> Your objective:
Reproduce the material from the line with "Open the Комедия genre link" to the line with "[x=91, y=6]", both included, and omit the pictures.

> Data:
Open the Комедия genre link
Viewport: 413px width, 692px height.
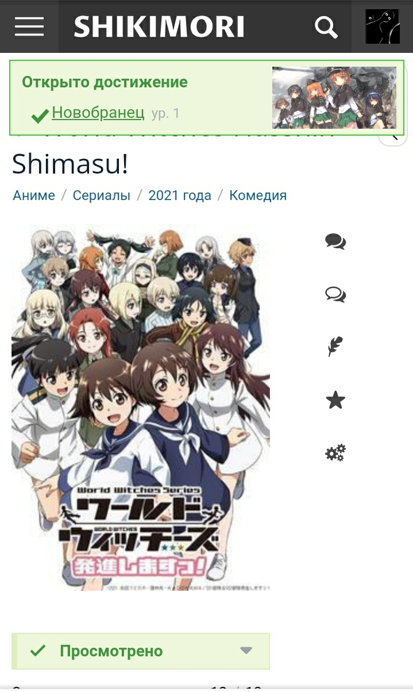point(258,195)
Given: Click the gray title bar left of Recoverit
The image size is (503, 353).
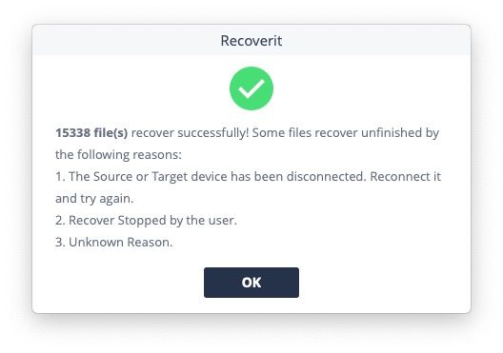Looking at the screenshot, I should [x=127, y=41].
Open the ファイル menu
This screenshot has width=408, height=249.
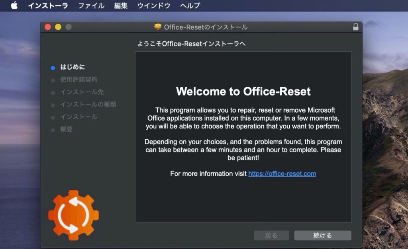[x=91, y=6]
==
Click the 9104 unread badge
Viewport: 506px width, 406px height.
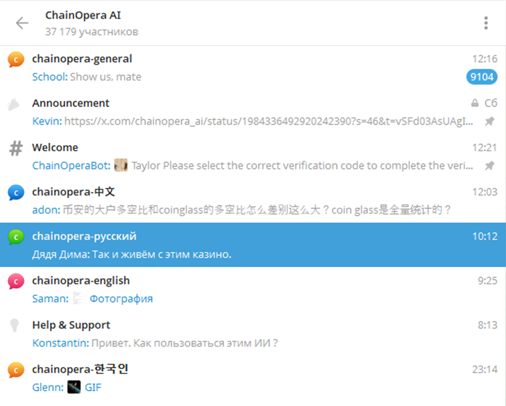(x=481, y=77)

> Full solution:
Open the Комедия genre link
Viewport: 413px width, 692px height.
point(258,195)
Given: Click the gray title bar left of Recoverit
The image size is (503, 353).
Looking at the screenshot, I should [x=127, y=41].
Open the ファイル menu
This screenshot has width=408, height=249.
[x=91, y=6]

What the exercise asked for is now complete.